REASON'S RULES


C. S. Peirce (1902)

Transcripción de Miguel Ángel Fernández (2005)




Are there any rules of reason? What sort of authority have they? How is it enforced? It is proper that the reader should ask such questions; and in order to answer them, author and reader must come to some understanding as to what reasoning is.

Reasoning by our older author’s Shakespeare, Milton, etc. is called "discourse of reason", or "discourse" simply. The expression is not yet obsolete in the dialect of philosophers. But "discourse" also means talk, especially talk monopolized. That these two things, reasoning and talk should have come to be called by one name, in English, French, Italian and Spanish, a name that in classical Latin means simply, running about, is one of the curious growths of speech; but there are not many languages, if any, on the face of the globe, -judging from a tolerably large sample, - which do not acknowledge that reasoning is a sort of talk with oneself.

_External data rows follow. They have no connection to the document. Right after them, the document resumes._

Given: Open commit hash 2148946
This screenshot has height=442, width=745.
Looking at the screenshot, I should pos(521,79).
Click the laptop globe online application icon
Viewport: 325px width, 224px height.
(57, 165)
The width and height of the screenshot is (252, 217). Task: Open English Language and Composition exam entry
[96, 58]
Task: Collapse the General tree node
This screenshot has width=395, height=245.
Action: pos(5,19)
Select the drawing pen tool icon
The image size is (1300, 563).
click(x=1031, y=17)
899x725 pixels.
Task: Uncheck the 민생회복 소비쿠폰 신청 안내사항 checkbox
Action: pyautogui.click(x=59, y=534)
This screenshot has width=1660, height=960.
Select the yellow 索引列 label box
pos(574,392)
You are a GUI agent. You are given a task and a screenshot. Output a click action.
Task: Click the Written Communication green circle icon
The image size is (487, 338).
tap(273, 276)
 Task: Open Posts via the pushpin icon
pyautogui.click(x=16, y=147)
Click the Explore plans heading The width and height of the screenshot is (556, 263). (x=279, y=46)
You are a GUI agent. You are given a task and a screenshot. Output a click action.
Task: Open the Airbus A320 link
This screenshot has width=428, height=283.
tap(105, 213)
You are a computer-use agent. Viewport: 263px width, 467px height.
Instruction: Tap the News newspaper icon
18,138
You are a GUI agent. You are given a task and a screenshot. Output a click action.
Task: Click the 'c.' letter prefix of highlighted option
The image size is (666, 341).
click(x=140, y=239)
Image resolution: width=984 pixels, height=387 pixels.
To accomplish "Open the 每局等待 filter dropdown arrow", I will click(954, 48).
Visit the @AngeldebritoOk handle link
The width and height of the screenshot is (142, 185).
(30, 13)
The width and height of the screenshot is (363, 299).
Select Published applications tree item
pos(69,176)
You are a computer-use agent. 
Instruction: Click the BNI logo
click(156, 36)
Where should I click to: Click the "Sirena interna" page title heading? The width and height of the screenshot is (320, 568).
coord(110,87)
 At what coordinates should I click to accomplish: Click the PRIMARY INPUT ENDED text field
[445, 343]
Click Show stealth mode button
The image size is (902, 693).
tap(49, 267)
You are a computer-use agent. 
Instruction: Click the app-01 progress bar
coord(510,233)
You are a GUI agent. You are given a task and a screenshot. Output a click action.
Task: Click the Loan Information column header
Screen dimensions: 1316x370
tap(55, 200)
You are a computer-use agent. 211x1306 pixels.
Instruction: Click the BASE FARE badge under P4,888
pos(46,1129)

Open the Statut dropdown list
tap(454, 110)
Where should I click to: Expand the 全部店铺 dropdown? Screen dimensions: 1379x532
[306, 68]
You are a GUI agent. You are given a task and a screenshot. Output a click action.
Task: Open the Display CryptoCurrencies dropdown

We cannot say that reasoning is argument addressed to oneself. For an argument is a communication by which the arguer endeavors to produce a predetermined belief in the mind he addresses. In reasoning, on the contrary we seek the truth, whatever it may be, not knowing beforehand that it is the truth. Two people in conversation may cooperate in this task. It is an operation in which arguments that might be put forward, on one side and on the other, are sought for by "running over" facts that look as if they might be pertinent, and putting them together in various ways. The possible arguments, once suggested, are submitted to criticism. Each is judged to be very strong, moderately strong, weak, or altogether worthless. Thereupon, an opinion is chosen and is adopted with a certain degree of conscious confidence. Upon that we shall be prepared to shape our actions, whether boldly or cautiously.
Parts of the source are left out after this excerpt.